▶ [Work instructions] An exact reproduction of the lines from the one with "Выкуп в магазинах США (612, 176)" to the end of the data below is required. No other lines may be included.

### Extracted material

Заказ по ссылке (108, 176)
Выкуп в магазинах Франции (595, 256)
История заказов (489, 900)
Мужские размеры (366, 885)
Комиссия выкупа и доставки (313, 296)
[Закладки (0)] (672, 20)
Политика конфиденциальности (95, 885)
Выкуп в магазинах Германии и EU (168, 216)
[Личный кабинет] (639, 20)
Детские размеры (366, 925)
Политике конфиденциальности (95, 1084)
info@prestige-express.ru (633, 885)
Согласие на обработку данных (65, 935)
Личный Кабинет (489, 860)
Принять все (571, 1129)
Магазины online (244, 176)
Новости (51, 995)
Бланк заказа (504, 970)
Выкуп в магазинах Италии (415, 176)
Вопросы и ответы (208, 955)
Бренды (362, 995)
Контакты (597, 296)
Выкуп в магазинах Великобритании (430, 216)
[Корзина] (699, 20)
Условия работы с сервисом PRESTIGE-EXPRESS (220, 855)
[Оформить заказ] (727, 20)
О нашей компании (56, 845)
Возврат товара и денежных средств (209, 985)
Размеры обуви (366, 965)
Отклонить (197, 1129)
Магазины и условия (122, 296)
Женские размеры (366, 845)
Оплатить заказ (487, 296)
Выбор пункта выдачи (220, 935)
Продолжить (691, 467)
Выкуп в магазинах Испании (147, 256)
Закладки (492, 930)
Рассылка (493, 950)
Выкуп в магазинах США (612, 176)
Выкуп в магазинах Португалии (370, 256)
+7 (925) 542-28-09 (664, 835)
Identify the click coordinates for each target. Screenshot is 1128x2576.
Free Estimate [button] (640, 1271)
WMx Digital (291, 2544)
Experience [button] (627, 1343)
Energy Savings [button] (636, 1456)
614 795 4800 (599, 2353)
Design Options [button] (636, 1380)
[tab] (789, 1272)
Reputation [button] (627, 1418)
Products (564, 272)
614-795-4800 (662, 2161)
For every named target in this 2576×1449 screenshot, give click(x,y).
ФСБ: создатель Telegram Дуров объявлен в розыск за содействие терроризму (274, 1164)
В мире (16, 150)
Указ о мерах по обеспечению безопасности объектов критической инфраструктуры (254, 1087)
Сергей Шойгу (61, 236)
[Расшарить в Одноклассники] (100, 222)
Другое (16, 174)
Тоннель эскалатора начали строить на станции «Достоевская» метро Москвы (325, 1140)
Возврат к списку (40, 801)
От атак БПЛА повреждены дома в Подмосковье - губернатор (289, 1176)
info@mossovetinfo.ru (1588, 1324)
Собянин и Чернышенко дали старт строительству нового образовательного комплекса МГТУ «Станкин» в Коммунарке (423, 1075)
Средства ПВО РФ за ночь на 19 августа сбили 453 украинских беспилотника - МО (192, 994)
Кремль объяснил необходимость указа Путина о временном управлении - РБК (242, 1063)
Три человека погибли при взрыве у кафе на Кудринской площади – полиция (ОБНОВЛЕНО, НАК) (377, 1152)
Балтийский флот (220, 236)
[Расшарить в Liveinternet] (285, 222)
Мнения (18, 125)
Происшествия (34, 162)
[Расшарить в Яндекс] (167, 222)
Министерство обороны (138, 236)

######

▶ [Response box]
Выкуп в магазинах США (612, 176)
Выкуп в магазинах Португалии (370, 256)
+7 (925) 542-28-09 (664, 835)
Identify the click coordinates for each target. Screenshot is 1128x2576.
Free Estimate [button] (640, 1271)
WMx Digital (291, 2544)
Experience [button] (627, 1343)
Energy Savings [button] (636, 1456)
614 795 4800 (599, 2353)
Design Options [button] (636, 1380)
[tab] (789, 1272)
Reputation [button] (627, 1418)
Products (564, 272)
614-795-4800 (662, 2161)
For every named target in this 2576×1449 screenshot, give click(x,y).
ФСБ: создатель Telegram Дуров объявлен в розыск за содействие терроризму (274, 1164)
В мире (16, 150)
Указ о мерах по обеспечению безопасности объектов критической инфраструктуры (254, 1087)
Сергей Шойгу (61, 236)
[Расшарить в Одноклассники] (100, 222)
Другое (16, 174)
Тоннель эскалатора начали строить на станции «Достоевская» метро Москвы (325, 1140)
Возврат к списку (40, 801)
От атак БПЛА повреждены дома в Подмосковье - губернатор (289, 1176)
info@mossovetinfo.ru (1588, 1324)
Собянин и Чернышенко дали старт строительству нового образовательного комплекса МГТУ «Станкин» в Коммунарке (423, 1075)
Средства ПВО РФ за ночь на 19 августа сбили 453 украинских беспилотника - МО (192, 994)
Кремль объяснил необходимость указа Путина о временном управлении - РБК (242, 1063)
Три человека погибли при взрыве у кафе на Кудринской площади – полиция (ОБНОВЛЕНО, НАК) (377, 1152)
Балтийский флот (220, 236)
[Расшарить в Liveinternet] (285, 222)
Мнения (18, 125)
Происшествия (34, 162)
[Расшарить в Яндекс] (167, 222)
Министерство обороны (138, 236)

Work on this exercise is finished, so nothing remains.